Sunday, January 17, 2010

TALL, DARK and KILTED by Allie Mackay

Publisher: Signet Eclipse
Publication Date: November 2008
ISBN: 978-0-45122551-1
Paranormal Romance, Fantasy
Reviewed by Gina
Obtained via library

Nursing a broken heart and the loss of what was a booming business Cilla Swanner makes tracks for Scotland and her favorite aunt and uncle’s home, Dunroamin Castle. A dedicated Scotophile, or at least she was until her former beau, a Scottish descendant, broke her heart, Scotland still holds a special place in her heart. While her Aunt Birdie believes in things beyond our normal world, her Uncle Mac is firmly grounded in the here and now. He wants nothing to do with ghosts and mysterious happenings.

On the heels of insulting a bard who also happens to be a powerful wizard, Sir Hardwick de Studley of Seagrave is doomed to spend eternity pleasuring a different woman each night. What’s wrong with that you may ask? For the women, nothing, for Hardwick, plenty. He can never find his own pleasure. In desperation he seeks out the Dark One and begs to be released from the long ago spell. The Dark One agrees but not without his own twist. Hardwick must live a year and a day without becoming aroused. Thinking this to be an easy feat Hardwick chooses to spend that year and a day at a residential care facility. After all, how could a group of elderly women rouse him? Little did he suspect Cilla would be arriving, throwing his well planned year and a day to the winds.

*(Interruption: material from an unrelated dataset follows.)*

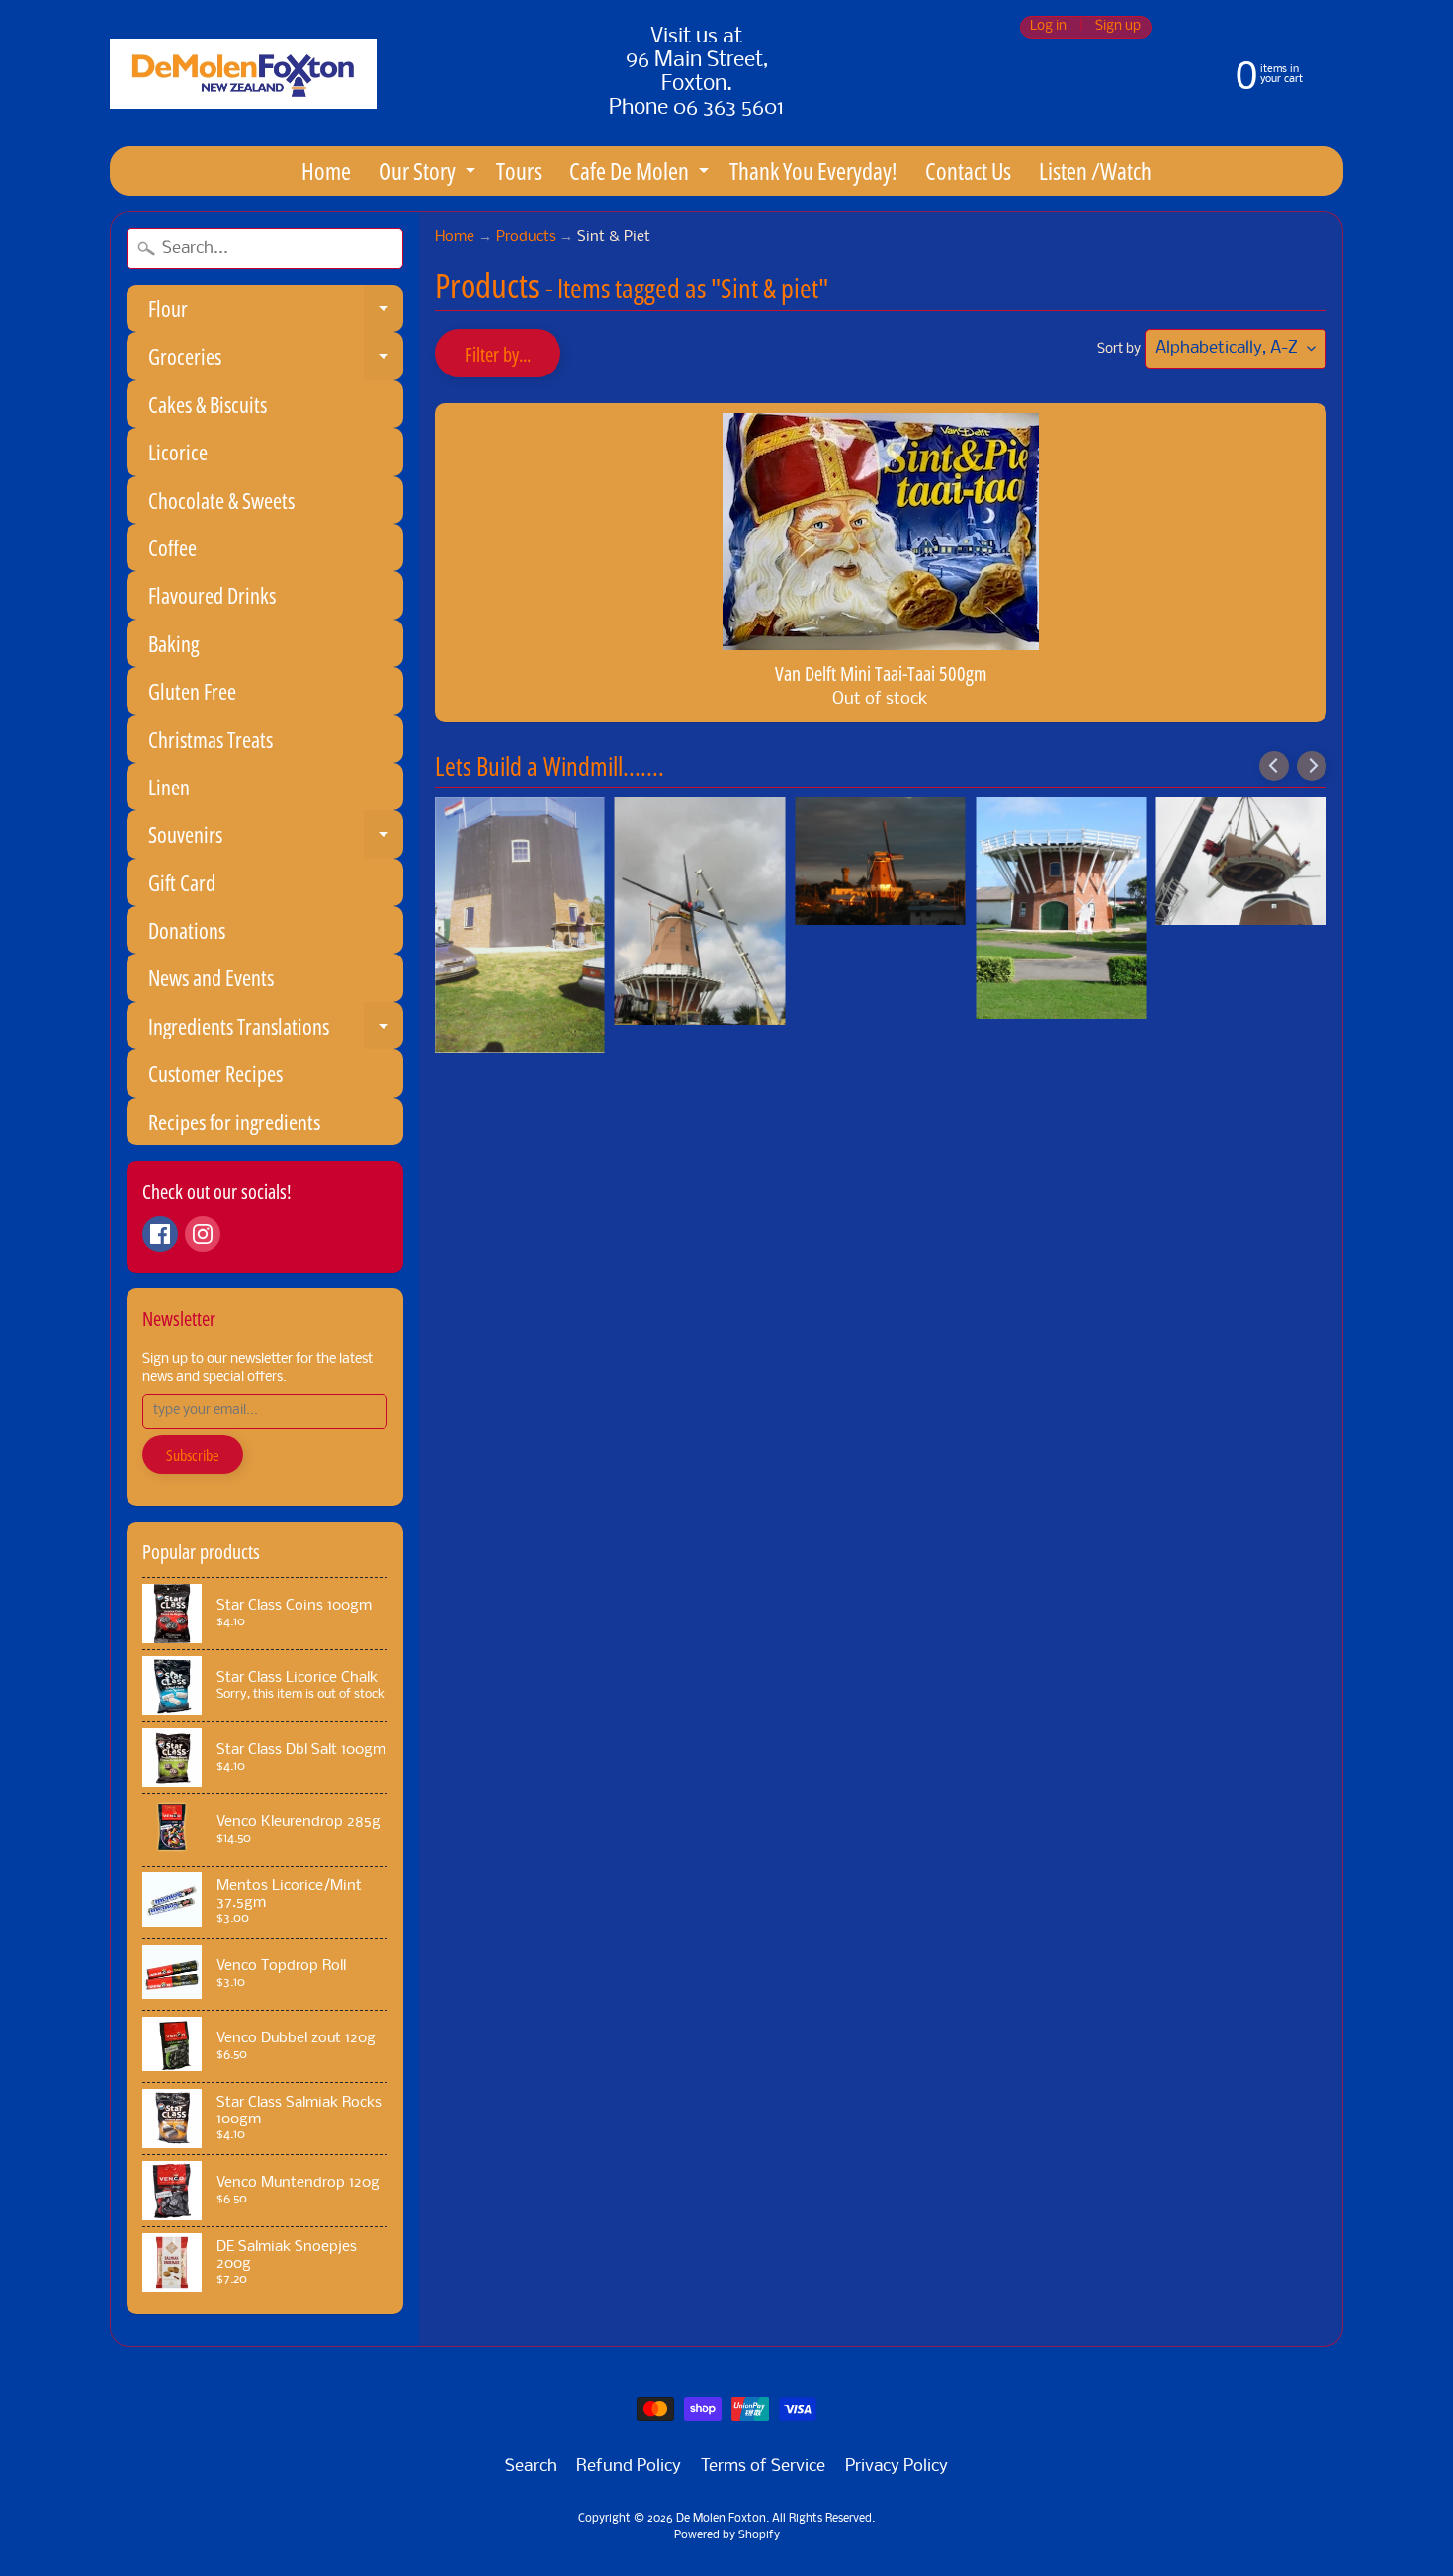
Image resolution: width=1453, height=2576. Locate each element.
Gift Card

Despite doing his best to avoid her, Hardwick soon finds himself embroiled in Cilla and her relatives’ problems including ghostly Viking raiders carousing their peat bogs night after night. Can hard work and determination keep Hardwick from rising to Cilla’s occasion?

The premise of Allie MacKay’s TALL, DARK and KILTED was interesting. A woman who has basically sworn off Scotsmen, a ghostly Highland warrior who has sworn off women and a mystery of ghostly mauraders. I had a hard time getting into the story and often found myself pondering a question popular with authors, are you a plotter or a pantser? (In essence, a plotter being a writer who plans and outlines each aspect of her book where as a pantser writes the story that wants to be told no matter where it goes.) I had the feeling on and off that TALL, DARK and KILTED was written in the pantser mode and that the characters took over in no short order and that the author never really got control of them. While Hardwick is described as a hunky hero, I was never able to shake an image I got early on of him using his shield to hide his arousal. Instead his image was more of a comedic, almost effeminate prancing about such as one of Shakespeare’s secondary characters might do. My image of a residential care facility didn't match with Dunroamin’s set up where a series of, often amusing, elderly residents simply live. A senior retirement home would have been a better title for Dunroamin than a care facility. I didn't feel much emotion from the characters and once again the heroine decides she is in love with the hero before she really knows him.

I enjoyed the interspersing of Scottish in the dialogue and how Ms. MacKay educates her readers on what each word means. She definitely left me wondering if I could find some peat and see if it truly smells as wonderful as the book describes. Mention is made of the fun characters from the prior books in this series but with the exception of Wee Hughie MacSporran none make an appearance. I missed Alex.

If you enjoy fantasy and suspending belief this is a good choice.